Lei Yue, head of the shipping group of Haitong Futures Research Institute, also said that the trading logic in recent months is mainly the market's expectations for price increases in December. Despite the weakening of spot freight rates, the disk is still expected to be more substantial, and the overall mood is upward. Trump's election has also catalyzed some rush trading logic, although even if there is rush on the US line, the actual possibility of spillover to the European line is relatively limited.
However, the distant month is affected by geopolitical factors, and the subsequent political situation in the Middle East may change with the governing philosophy and demands of the new US President. The market more pricing potential detour end and resumption, so far there is also a large decline.
In terms of shipping stocks, benefiting from the shock of freight rates, shipping companies' share prices have been eye-catching this year. As of November 8, the share prices of CoSCO Sea Control, Evergreen Shipping, Cosco Haite, Yangming Shipping and other companies have risen more than 40% during the year. Among them, COSCO Offshore Control increased by 66.15% during the year, ranking first.

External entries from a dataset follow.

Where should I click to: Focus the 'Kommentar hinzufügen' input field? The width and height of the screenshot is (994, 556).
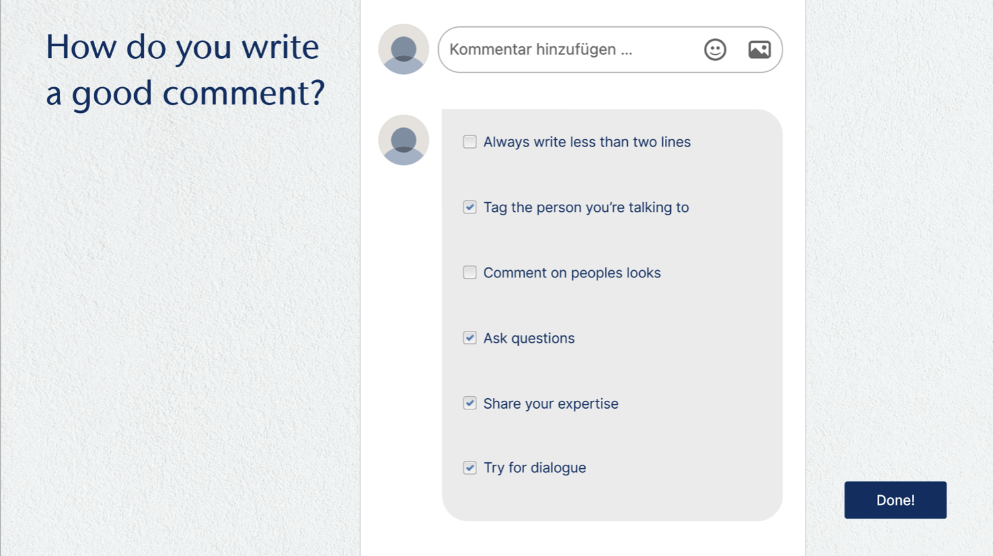(x=568, y=50)
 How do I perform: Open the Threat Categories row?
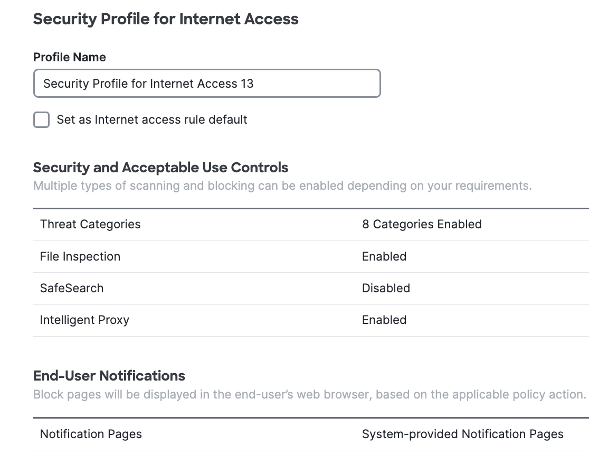[x=311, y=225]
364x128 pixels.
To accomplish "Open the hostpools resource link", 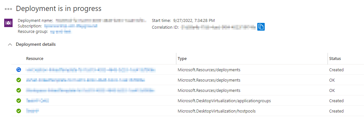I will (32, 111).
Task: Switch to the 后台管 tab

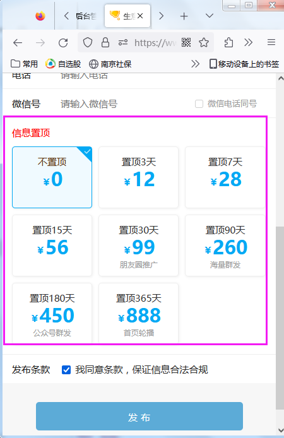Action: click(x=86, y=16)
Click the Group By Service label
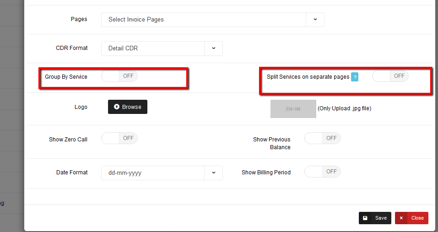438x232 pixels. pos(66,77)
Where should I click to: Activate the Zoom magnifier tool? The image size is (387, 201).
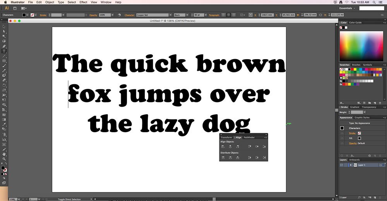4,159
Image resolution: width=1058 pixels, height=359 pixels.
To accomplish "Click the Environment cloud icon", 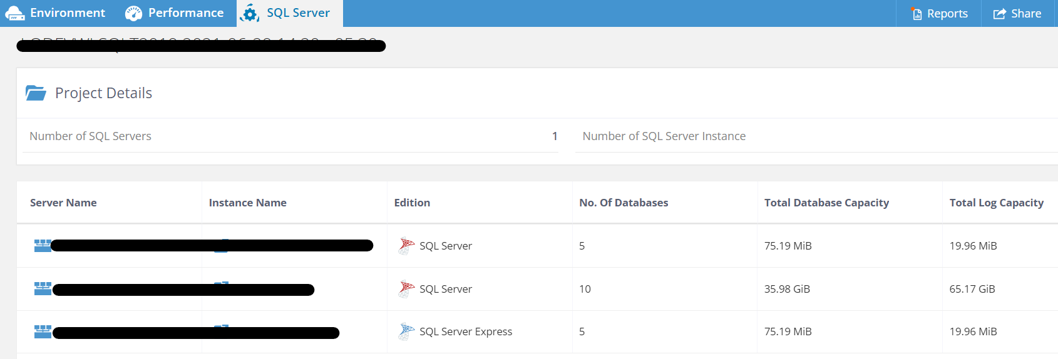I will tap(15, 13).
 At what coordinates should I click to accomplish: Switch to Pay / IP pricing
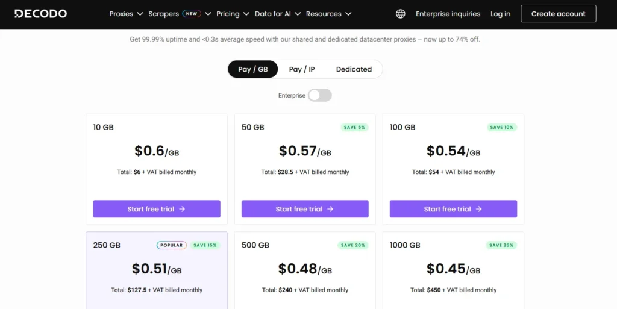(302, 69)
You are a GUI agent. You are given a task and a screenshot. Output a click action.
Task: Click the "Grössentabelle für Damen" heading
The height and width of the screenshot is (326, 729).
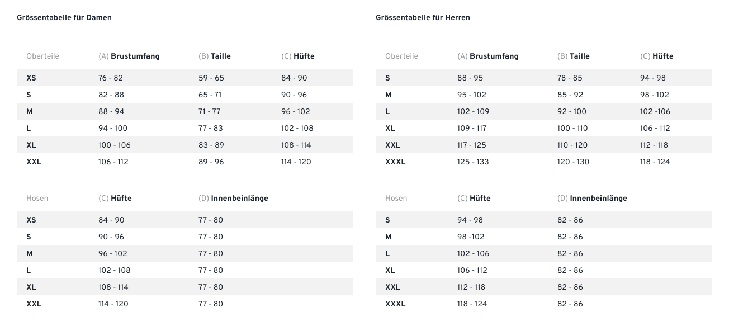coord(64,18)
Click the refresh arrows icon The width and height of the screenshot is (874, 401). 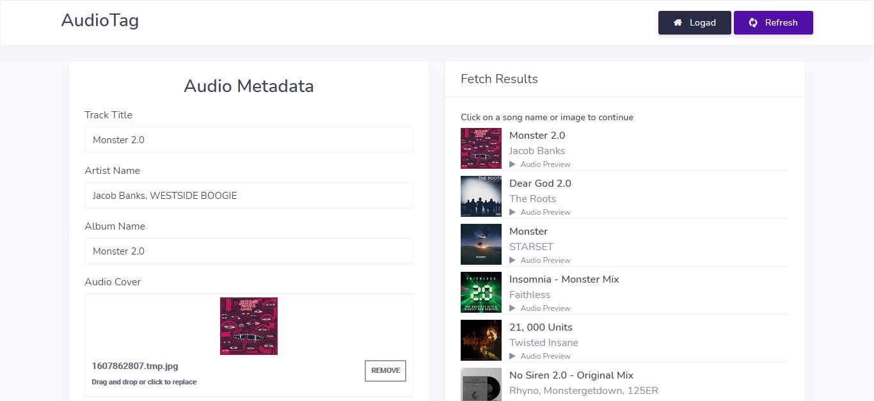[753, 22]
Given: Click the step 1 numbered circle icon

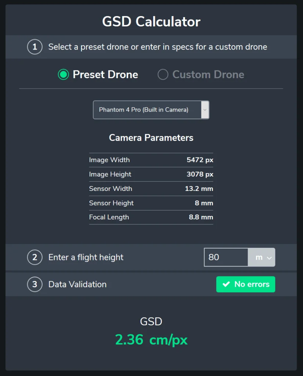Looking at the screenshot, I should 35,47.
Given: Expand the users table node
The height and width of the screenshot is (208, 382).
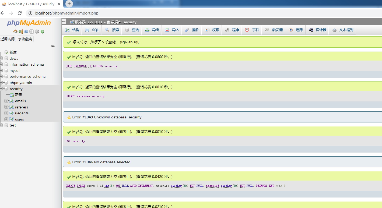Looking at the screenshot, I should 6,119.
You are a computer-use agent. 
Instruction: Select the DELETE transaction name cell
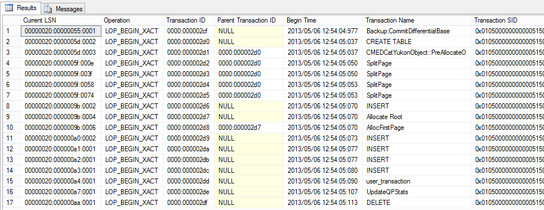click(417, 203)
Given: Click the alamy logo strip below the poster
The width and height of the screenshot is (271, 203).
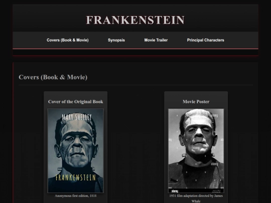Looking at the screenshot, I should coord(196,191).
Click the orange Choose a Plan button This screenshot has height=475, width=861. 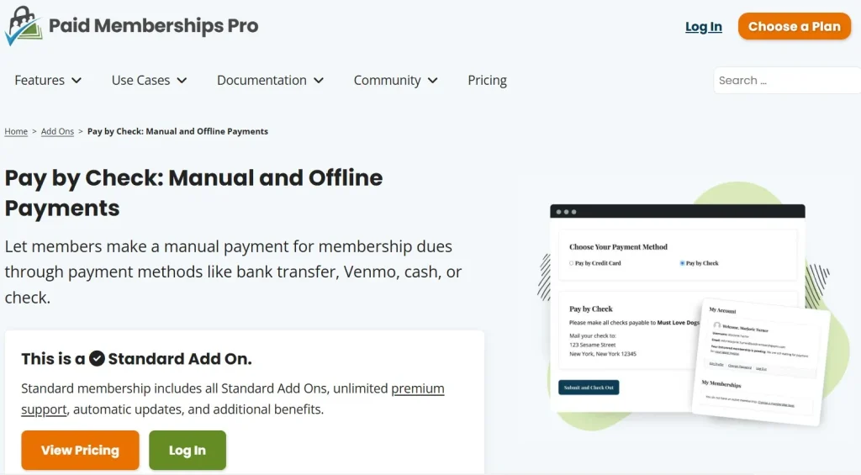pos(794,26)
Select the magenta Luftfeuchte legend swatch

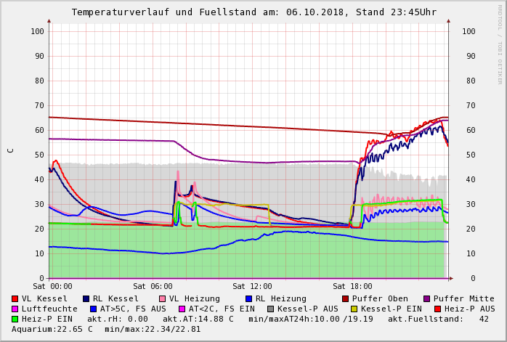(15, 309)
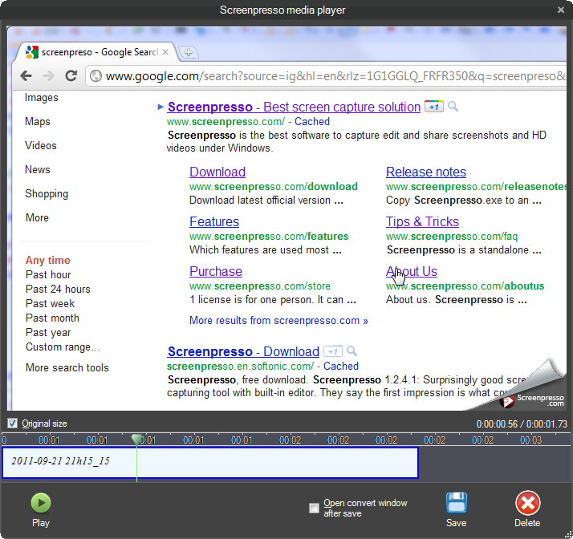Click the green Play button icon

[x=40, y=503]
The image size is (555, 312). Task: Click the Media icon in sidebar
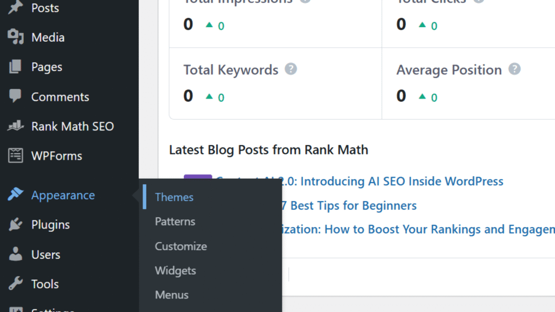tap(15, 37)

Huachuang Securities pointed out in the report that it continues to emphasize that comprehensive investment opportunities in the shipping industry may be coming. In terms of consolidation, foreign trade looks at the extension of value, and domestic trade looks at the pattern of dividends. Under the geographical disturbance, the freight rate of foreign trade consolidated transportation has maintained a high boom. As the world's leading central enterprise consolidation leader, COSCO Sea Control benefits from rising freight rates in the short term, and is optimistic about the jump in central enterprise cycle value after the verification of the company's profit center and the end-to-end transformation of the "ship to chain".
In addition, as China's first shipping futures varieties-consolidated shipping index (European line) futures have been running steadily for a year. According to He Jun, deputy general manager of the previous exchange, in the first September of this year, the trading volume of the container index (European line) futures far exceeded the contracts of other overseas futures exchanges. With spot and futures prices rising five times in one year and volatility three times that of general commodities, the shipping index futures effectively withstand and resolve extreme market risks.
The Trump effect may have a certain impact on the shipping market in the short term, but the long-term trend still needs to pay attention to the development of the actual situation. Investors should keep rational analysis and prudent decision-making.